> [Extract provided]
-- Opening Marker --

Cyprus Mail
CM Regular ColumnistOpinion

The jab and the gab

coronavirus disease (covid 19) vaccination campaign in calais

THE WAY THINGS ARE

Colette NiReamonn Ioannidou

If you are unfamiliar with Irishisms, ‘gab’ is equal to chat. We Gaels are supposed to have ‘the gift of the gab’. If you work on radio alone you need the ability to talk-entertain. It’s not easy if the presenter doesn’t have the gift of the gab, it sounds forced or contrived. Ireland has had her top notch (now gone) presenters such as Terry Wogan and Gay Byrne. The gab they gave out was sharp, funny and accomplished, polished over years of practise and knowing what they were talking about. Graham Norton is happily still with us, waspish and whiplash witty.

Some radio presenters I’ve heard on various stations of late seem to think WOW! can cover a multitude of responses in place of anything more intelligent. A man I could listen to all night is American raconteur David Sedaris, who cannibalises his personal life, his long-term loving relationship with his partner Hugh, and his family for his comedic base. He can make a simple thing like collecting litter in his neighbourhood hilarious.

The quality of voice is important; advertisers usually seek attractive voices as well as faces to sell their goods. The gifted politician can draw crowds with a compelling voice and a well written speech. Martin Luther King being a prime example of memorable speech moments. Stand-up comedians also have to be on top form as they were, pre Covid, within spitting distance of their audience. They are now under the tight rein of political correctness which makes producing source material not as easy as it once was.

It needs courage to be straight-talking, even in a jocular vein, in small countries like Ireland and Cyprus where the chances are you will run into the people or politicians you have lambasted in a public forum. Louis Patsalides does it here, lampooning silly segments of TV programmes or having a go at the shenanigans of our politicians. People should be able to laugh at their own shortcomings and those of others as long as harmless fun and not racist insult is the intention behind the joke.

Writers too are entertainers, they feed our minds with words that form pictures and transport us to places each reader can envision in their own way. Playwrights and screen writers offer us actual pictures as well as voices to tell stories. Movie buffs will recall that scene from Singin’ in the Rain where Debbie Reynolds is shown to be voicing Jean Hagen whose squeaky chimes don’t match her sultry blonde, silent on-screen image.

-- Closing Marker --

> [Your goal] Keep writing the Cyprus Mail column on the gift of the gab, picking up right after its last sentence.

> [The data]
-- Opening Marker --

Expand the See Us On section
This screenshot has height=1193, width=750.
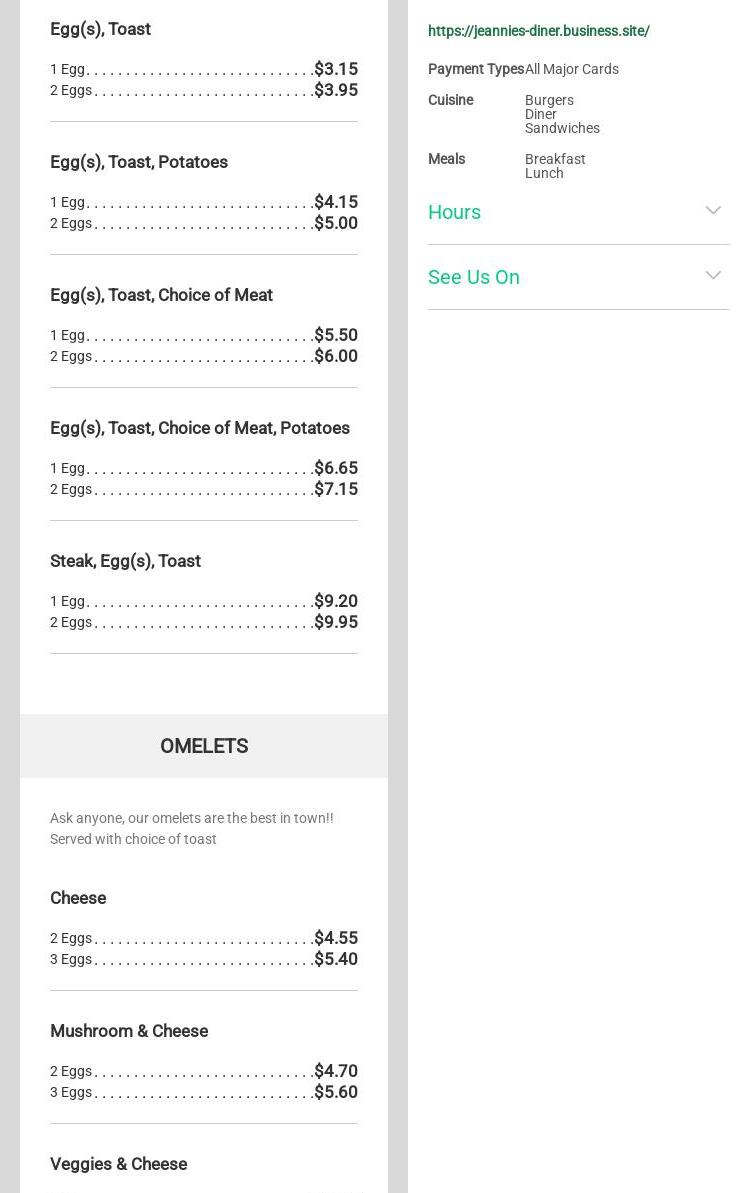coord(474,277)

-- Closing Marker --

> [Answer for the task]
Women like Oprah Winfrey and Maya Angelou transcended traumatic youth to become supreme influencers for good by channelling their past experiences to communicate with and inspire women by example of what strength of the feminine spirit can achieve when combined with talent. Poets through centuries have given us words to store in our minds and extract when we require solace or laughter.

Much of the gab within my circle is to do with the jab, to have or not to have, that is the question. We hear relatives of those who have died of Covid-19 before the jab was made available, hating the fact that their loved ones are now among a group of statistics, doing their best to make the life of the deceased real and the individual loss a presence lost, a void that will remain. Lockdowns have left some people severely isolated and lonely and this is where the non-present gab companions come in: social media, telephones, radio and TV.

But a lot of the time, instead of distracting entertainment or some time passing escape from fear or loneliness, these elements are often stuffed to saturation point with Covid-19 gab. Thus, the lonely or depressed are bombarded with a constant flow of depressing epidemic spin-offs. Then, add to the mix the arguments as to whether squillionaires like Bill Gates (it’s always Bill!) are cashing in on our health apprehensions, and the conspiracy theories of big, bad pharmaceutical companies that started it all out of greed. Or a cohort of scheming governments deciding it was a good control instrument to make us little doggies obey instantly every command thrown at us.

Then there’s the New Order line, where the top layer of richies want to eliminate the poories, the disabled, the aged (no pensions to dole out) and make a squeaky-clean world of which Hitler would be proud that they control by false information and fear mongering. I can’t help but wonder if the kin of those who died of the virus had had the chance to see loved ones given the controversial vaccine, would they have declined because of the range of opinions on it now circulating?

I think they’d opt for hope. There has been a higher and lower order for homo sapiens since the strong realised they could herd the weak. We elect our elite, work for them, help them make millions. Still, some folk have the guts to keep asking awkward questions when doubt arises. Keep asking.